A Saint-Malo, les rochers sculptés de l’abbé Fouré perdent la face

La fresque sculptée sur les rochers par l'abbé Fouré de 1894 à 1907 est de plus en plus érodée par les embruns, les ruissellements et les touristes.

Un chemin face à la mer. Soudain, d’étranges visages surgissent le long du sentier, puis c’est tout un peuple de personnages et d’animaux en tout genre qui affleure de l’amas rocheux. Perchées sur les pointes de la Haie et du Christ à Rothéneuf, ancien village de pêcheurs appartenant désormais à la commune de Saint-Malo, quelque 300 sculptures réalisées par un religieux, l’abbé Fouré, font face aux vagues… et s’effacent doucement. Menacée d’érosion, confrontée au vent et aux embruns, mais aussi fragilisée par les passants qui l’escaladent, cette œuvre d’art brut pourrait bientôt disparaître.

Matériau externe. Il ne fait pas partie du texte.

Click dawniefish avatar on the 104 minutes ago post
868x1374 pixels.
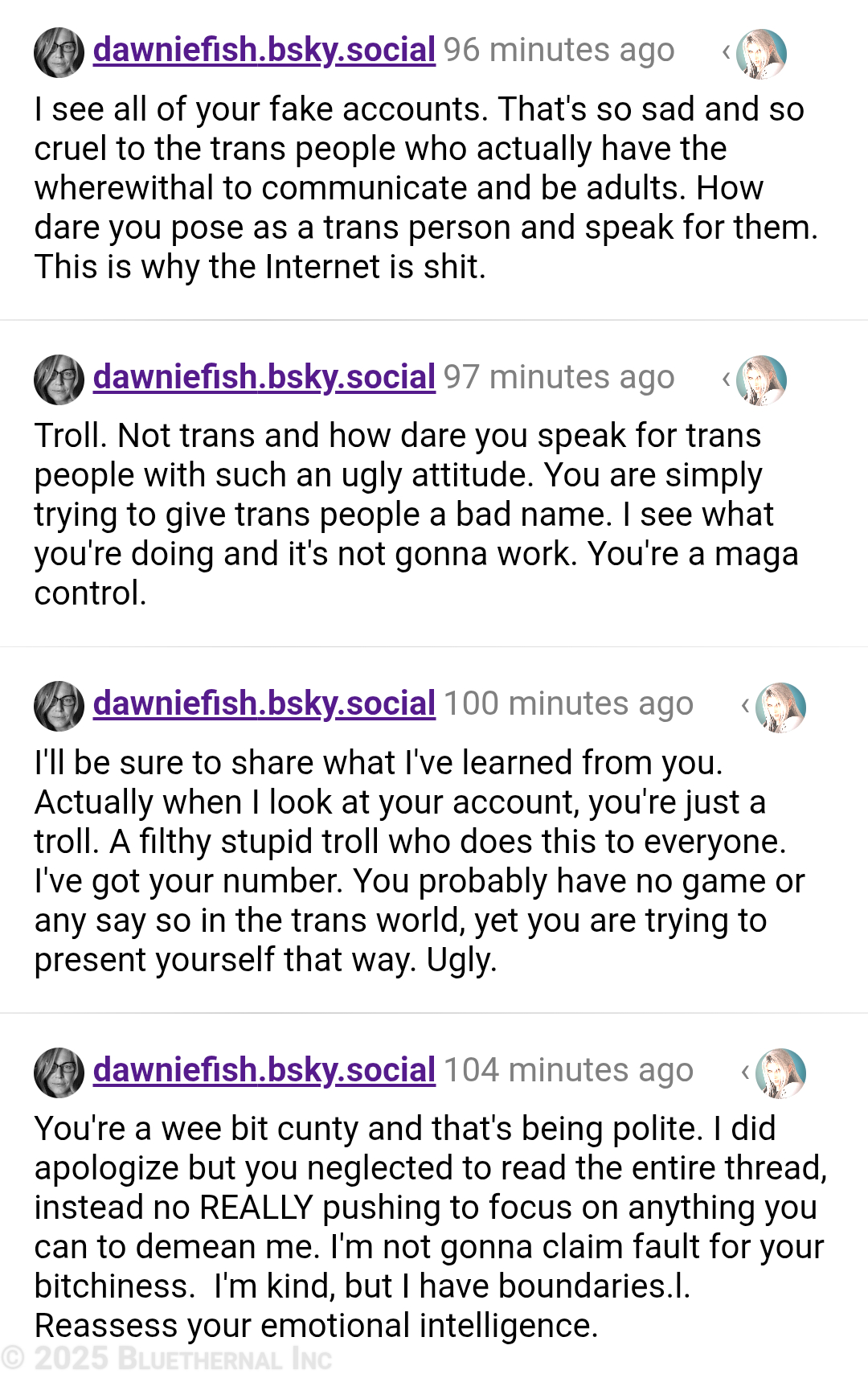(59, 1073)
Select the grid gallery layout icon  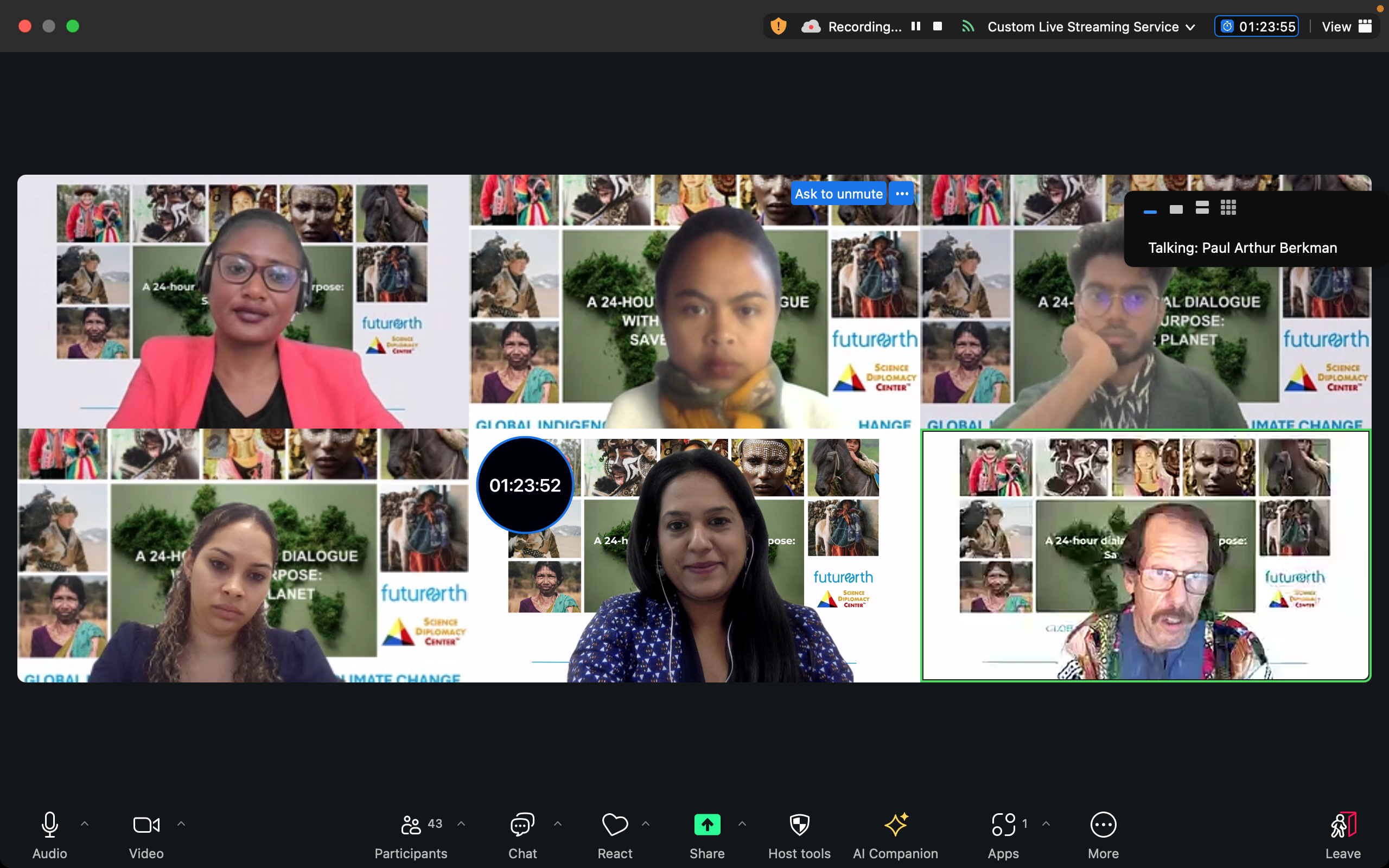click(1228, 208)
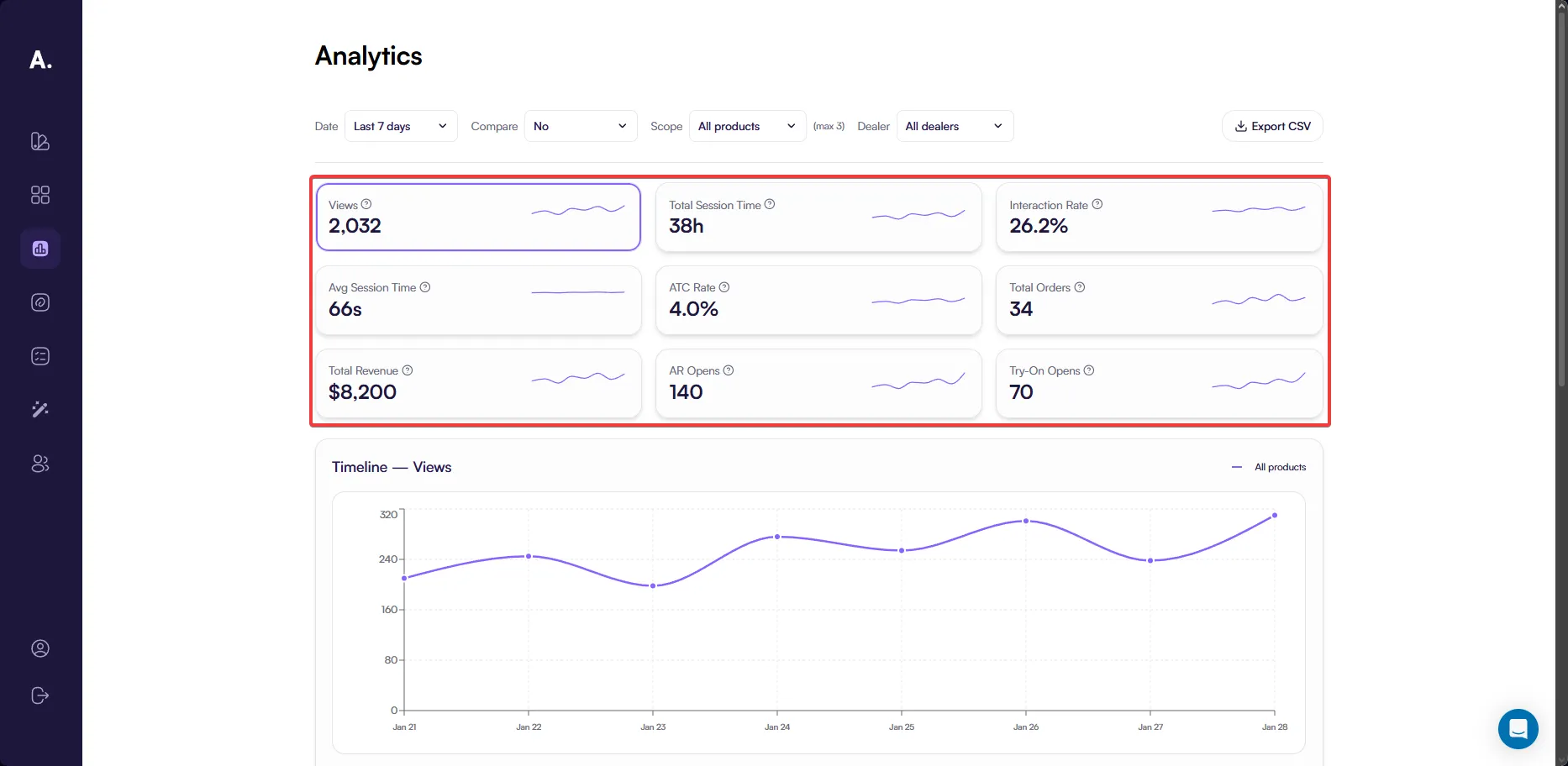Click the checklist tasks icon in sidebar

click(40, 356)
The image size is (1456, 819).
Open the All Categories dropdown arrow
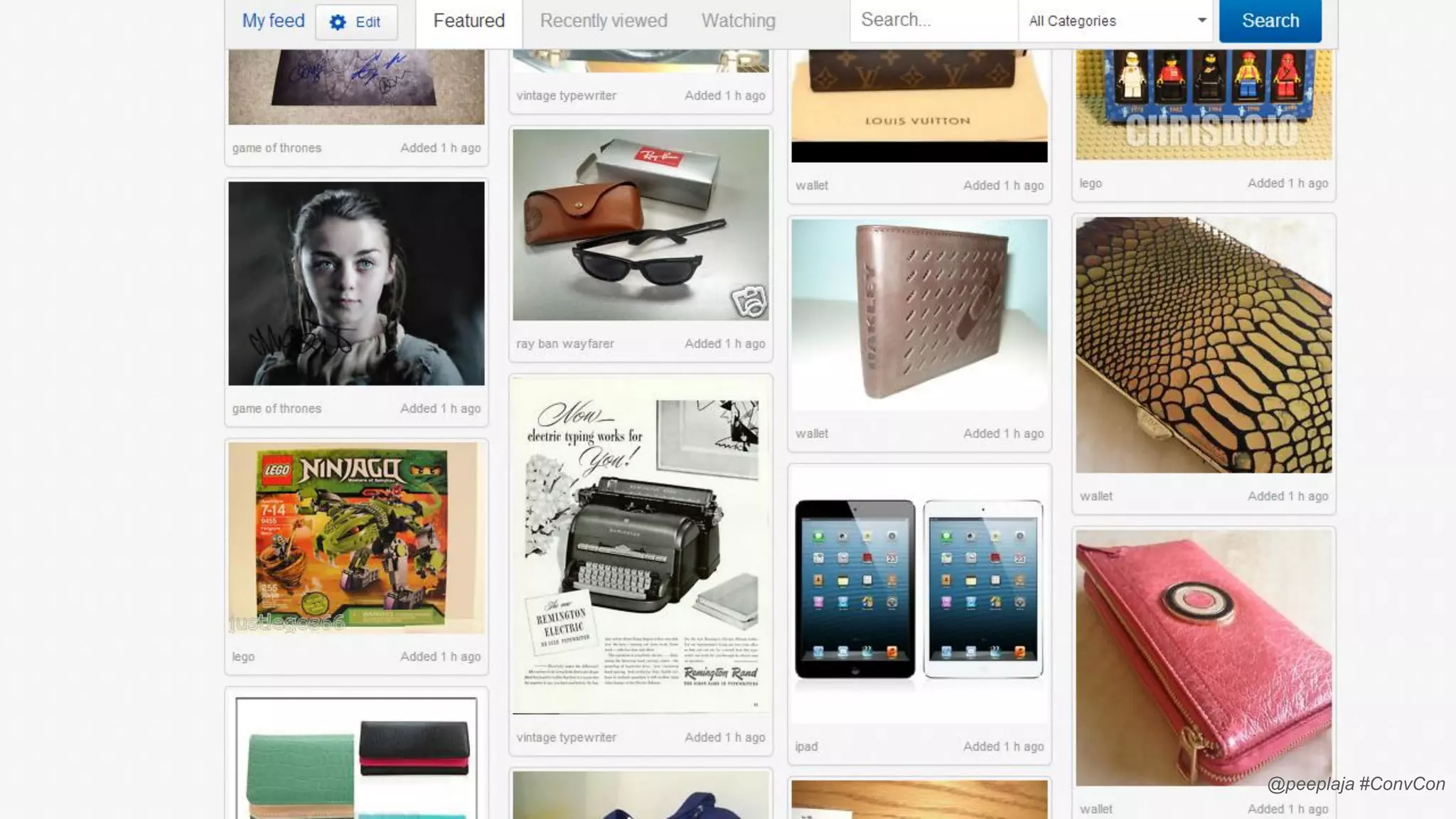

« Notre but n’est pas de lutter contre les éléments, mais de retarder la disparition des œuvres », explique une amoureuse du lieu, Joëlle Jouneau. La sexagénaire préside depuis onze ans l’association des Amis de l’œuvre de l’abbé Fouré. Avec sa trentaine de bénévoles, l’organisation a ouvert, en juillet, à Saint-Malo, le Centre d’interprétation de l’Ermite de Rothéneuf. A l’intérieur de ce petit musée s’entremêlent des panneaux explicatifs et des sculptures en bois. Il est aussi possible de faire une visite virtuelle des rochers sculptés, situés à seulement un kilomètre de là.

Du land art avant l’heure

L’abbé Fouré, surnommé « l’Ermite », a créé ce site entre 1894 et 1907. Mis en retrait après des conflits internes au sein de sa paroisse de Langouët, à 50 kilomètres dans les terres, l’ancien recteur ne s’était jamais essayé à l’art avant son arrivée à Rothéneuf. Des cartes postales de l’autodidacte témoignent de cette époque. On le voit en soutane noire modeler les roches granitiques à l’aide d’un marteau et d’un burin, puis poser auprès de ses œuvres.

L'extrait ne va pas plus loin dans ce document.